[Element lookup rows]
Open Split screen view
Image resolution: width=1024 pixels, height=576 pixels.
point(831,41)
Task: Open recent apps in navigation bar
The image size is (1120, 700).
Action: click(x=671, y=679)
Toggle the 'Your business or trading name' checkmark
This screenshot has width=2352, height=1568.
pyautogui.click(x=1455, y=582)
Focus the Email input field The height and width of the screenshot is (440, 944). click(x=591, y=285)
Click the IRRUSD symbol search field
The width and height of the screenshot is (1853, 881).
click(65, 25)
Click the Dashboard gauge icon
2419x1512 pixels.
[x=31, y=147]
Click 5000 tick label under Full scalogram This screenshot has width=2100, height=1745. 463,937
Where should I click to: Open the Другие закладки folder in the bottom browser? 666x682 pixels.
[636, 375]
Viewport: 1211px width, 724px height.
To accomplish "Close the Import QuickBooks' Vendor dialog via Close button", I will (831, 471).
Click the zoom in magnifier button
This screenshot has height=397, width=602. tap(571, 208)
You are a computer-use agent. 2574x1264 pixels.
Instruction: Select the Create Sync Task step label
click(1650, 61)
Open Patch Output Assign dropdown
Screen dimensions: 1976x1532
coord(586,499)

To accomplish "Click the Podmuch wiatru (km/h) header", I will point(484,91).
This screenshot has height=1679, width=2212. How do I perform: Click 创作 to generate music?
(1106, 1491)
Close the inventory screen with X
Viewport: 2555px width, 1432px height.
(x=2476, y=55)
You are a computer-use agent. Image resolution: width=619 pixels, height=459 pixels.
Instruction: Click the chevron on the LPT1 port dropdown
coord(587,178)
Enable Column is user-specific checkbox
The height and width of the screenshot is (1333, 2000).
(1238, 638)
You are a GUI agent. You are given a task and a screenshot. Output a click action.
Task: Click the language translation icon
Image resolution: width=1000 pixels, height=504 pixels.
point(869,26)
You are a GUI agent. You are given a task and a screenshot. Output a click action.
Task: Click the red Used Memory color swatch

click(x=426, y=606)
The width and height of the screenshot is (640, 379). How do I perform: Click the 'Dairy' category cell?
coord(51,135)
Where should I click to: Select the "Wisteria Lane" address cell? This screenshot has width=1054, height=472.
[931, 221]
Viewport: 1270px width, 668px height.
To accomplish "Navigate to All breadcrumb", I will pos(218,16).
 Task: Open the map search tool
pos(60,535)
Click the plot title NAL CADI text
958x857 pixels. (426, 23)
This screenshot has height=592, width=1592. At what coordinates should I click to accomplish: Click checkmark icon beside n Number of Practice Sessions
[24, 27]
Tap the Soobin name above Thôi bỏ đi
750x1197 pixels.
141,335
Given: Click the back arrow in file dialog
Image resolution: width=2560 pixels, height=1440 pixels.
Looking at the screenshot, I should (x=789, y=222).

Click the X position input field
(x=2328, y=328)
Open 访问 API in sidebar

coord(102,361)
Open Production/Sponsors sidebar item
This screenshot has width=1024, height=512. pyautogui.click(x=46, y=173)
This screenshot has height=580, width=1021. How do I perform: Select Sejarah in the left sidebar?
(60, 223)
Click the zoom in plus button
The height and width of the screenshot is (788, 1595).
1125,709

> _Problem description_
Write out all the rows above again, substituting "Display area" for "Viewport" wherever it occurs and keeping everything else the same.

> _Result of the task_
Open Split screen view
Image resolution: width=1024 pixels, height=576 pixels.
point(831,41)
Task: Open recent apps in navigation bar
The image size is (1120, 700).
Action: click(x=671, y=679)
Toggle the 'Your business or trading name' checkmark
This screenshot has width=2352, height=1568.
pyautogui.click(x=1455, y=582)
Focus the Email input field The height and width of the screenshot is (440, 944). click(x=591, y=285)
Click the IRRUSD symbol search field
The width and height of the screenshot is (1853, 881).
click(65, 25)
Click the Dashboard gauge icon
2419x1512 pixels.
[x=31, y=147]
Click 5000 tick label under Full scalogram This screenshot has width=2100, height=1745. 463,937
Where should I click to: Open the Другие закладки folder in the bottom browser? 666x682 pixels.
[636, 375]
Display area: 1211px width, 724px height.
To accomplish "Close the Import QuickBooks' Vendor dialog via Close button", I will (831, 471).
Click the zoom in magnifier button
This screenshot has height=397, width=602. tap(571, 208)
You are a computer-use agent. 2574x1264 pixels.
Instruction: Select the Create Sync Task step label
click(1650, 61)
Open Patch Output Assign dropdown
Screen dimensions: 1976x1532
coord(586,499)

To accomplish "Click the Podmuch wiatru (km/h) header", I will point(484,91).
This screenshot has height=1679, width=2212. How do I perform: Click 创作 to generate music?
(1106, 1491)
Close the inventory screen with X
Display area: 2555px width, 1432px height.
(x=2476, y=55)
You are a computer-use agent. Image resolution: width=619 pixels, height=459 pixels.
Instruction: Click the chevron on the LPT1 port dropdown
coord(587,178)
Enable Column is user-specific checkbox
The height and width of the screenshot is (1333, 2000).
(1238, 638)
You are a GUI agent. You are given a task and a screenshot. Output a click action.
Task: Click the language translation icon
Image resolution: width=1000 pixels, height=504 pixels.
point(869,26)
You are a GUI agent. You are given a task and a screenshot. Output a click action.
Task: Click the red Used Memory color swatch

click(x=426, y=606)
The width and height of the screenshot is (640, 379). How do I perform: Click the 'Dairy' category cell?
coord(51,135)
Where should I click to: Select the "Wisteria Lane" address cell? This screenshot has width=1054, height=472.
[931, 221]
Display area: 1270px width, 668px height.
To accomplish "Navigate to All breadcrumb", I will pos(218,16).
 Task: Open the map search tool
pos(60,535)
Click the plot title NAL CADI text
958x857 pixels. (426, 23)
This screenshot has height=592, width=1592. At what coordinates should I click to accomplish: Click checkmark icon beside n Number of Practice Sessions
[24, 27]
Tap the Soobin name above Thôi bỏ đi
750x1197 pixels.
141,335
Given: Click the back arrow in file dialog
Image resolution: width=2560 pixels, height=1440 pixels.
Looking at the screenshot, I should (x=789, y=222).

Click the X position input field
(x=2328, y=328)
Open 访问 API in sidebar

coord(102,361)
Open Production/Sponsors sidebar item
This screenshot has width=1024, height=512. pyautogui.click(x=46, y=173)
This screenshot has height=580, width=1021. How do I perform: Select Sejarah in the left sidebar?
(60, 223)
Click the zoom in plus button
The height and width of the screenshot is (788, 1595).
1125,709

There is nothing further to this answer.